What the exercise asks – Print the material word for word, starting at the line that contains "Task: Expand audio options arrow beside Mute" and ending at the line that contains "Action: (270, 481)", with both of those lines included. Leave the pictures out.

Material provided –

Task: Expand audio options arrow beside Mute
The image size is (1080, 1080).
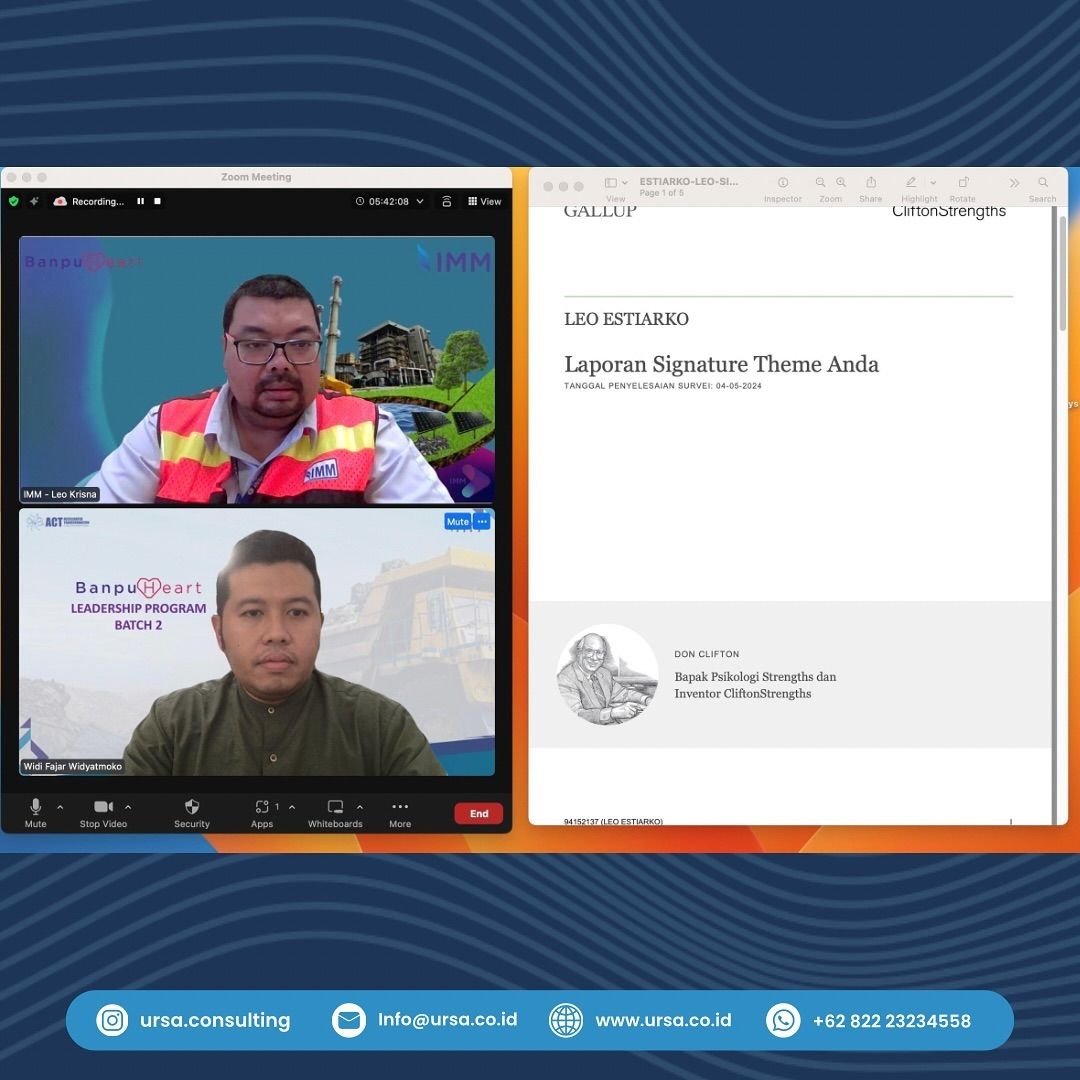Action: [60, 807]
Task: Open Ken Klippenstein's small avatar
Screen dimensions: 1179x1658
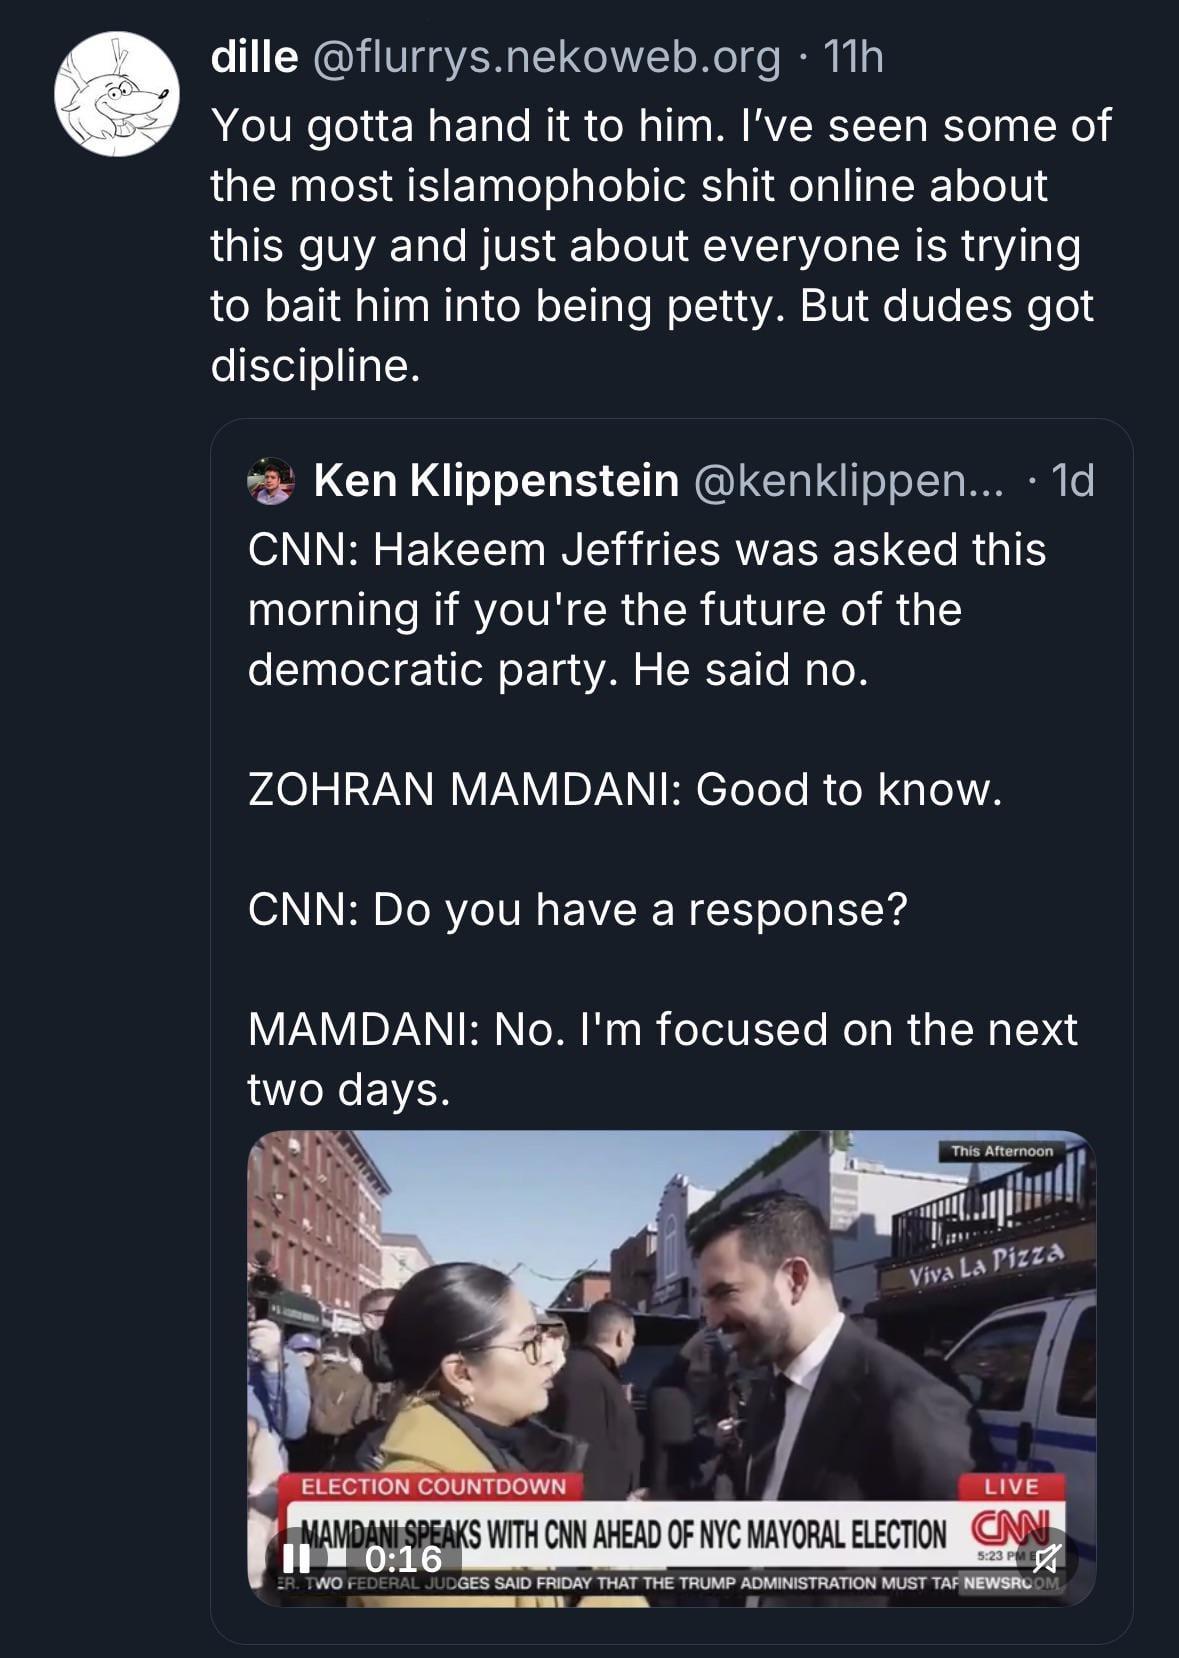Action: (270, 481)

--

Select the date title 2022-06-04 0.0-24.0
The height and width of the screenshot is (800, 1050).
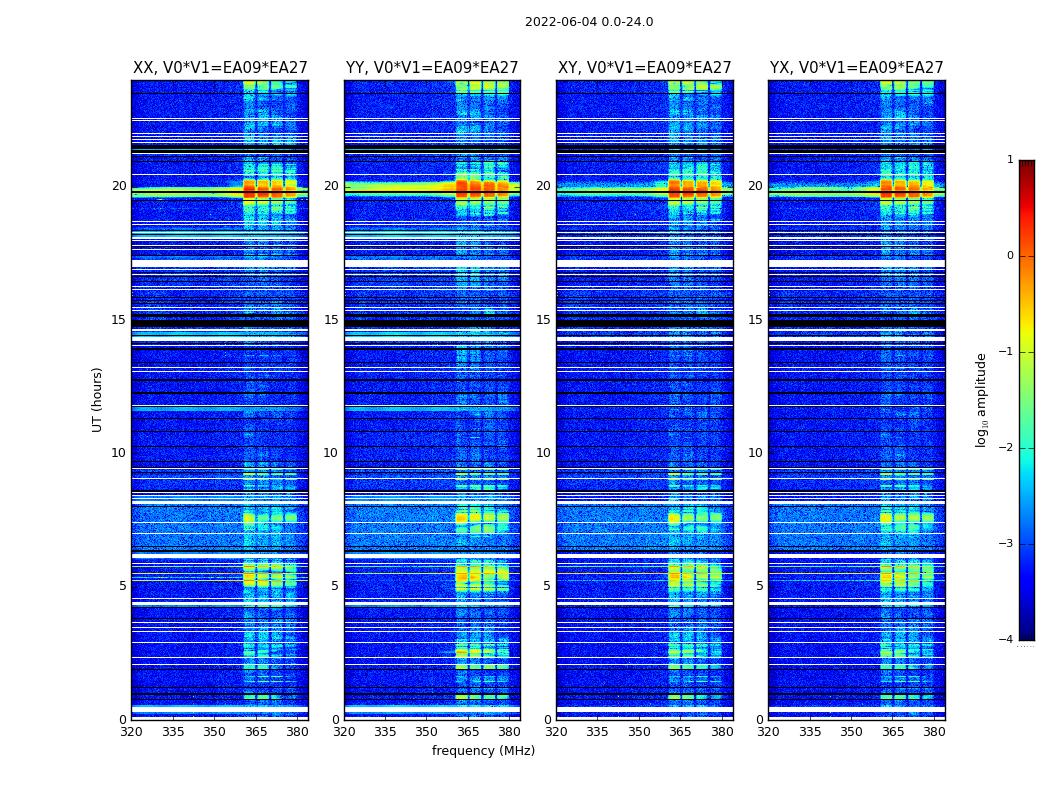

==

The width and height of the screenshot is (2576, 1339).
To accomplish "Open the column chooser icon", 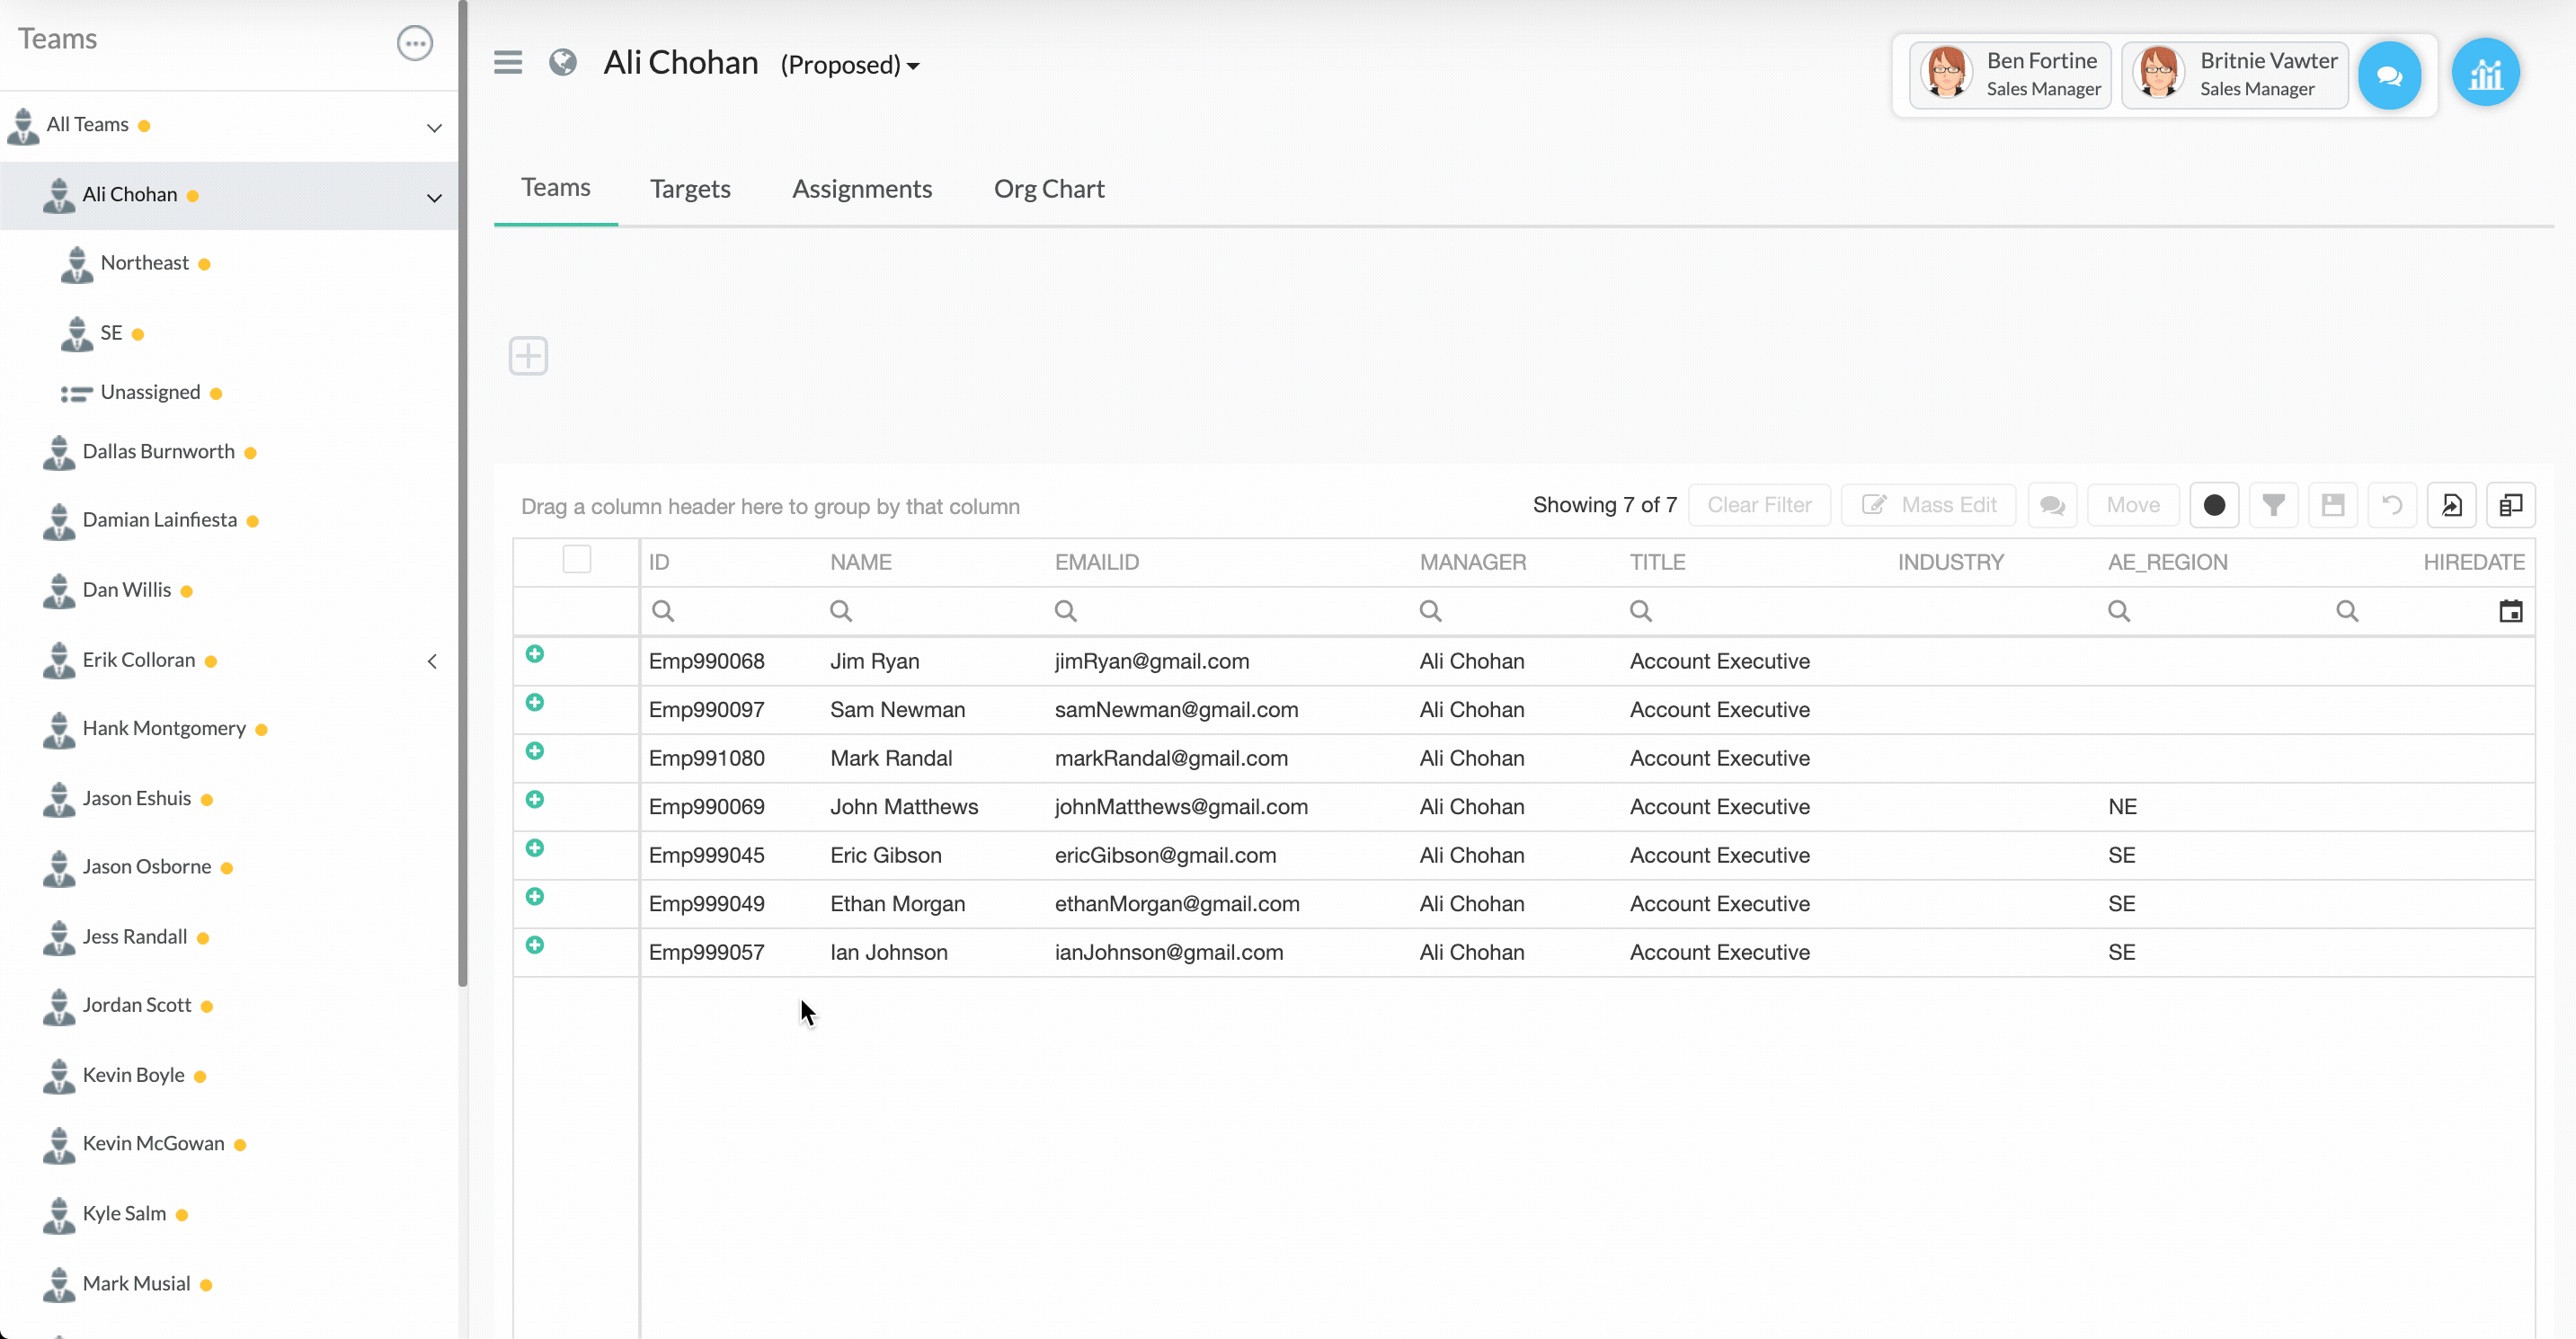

Output of the task –
Task: Expand audio options arrow beside Mute
The image size is (1080, 1080).
Action: [60, 807]
Task: Open Ken Klippenstein's small avatar
Screen dimensions: 1179x1658
Action: (270, 481)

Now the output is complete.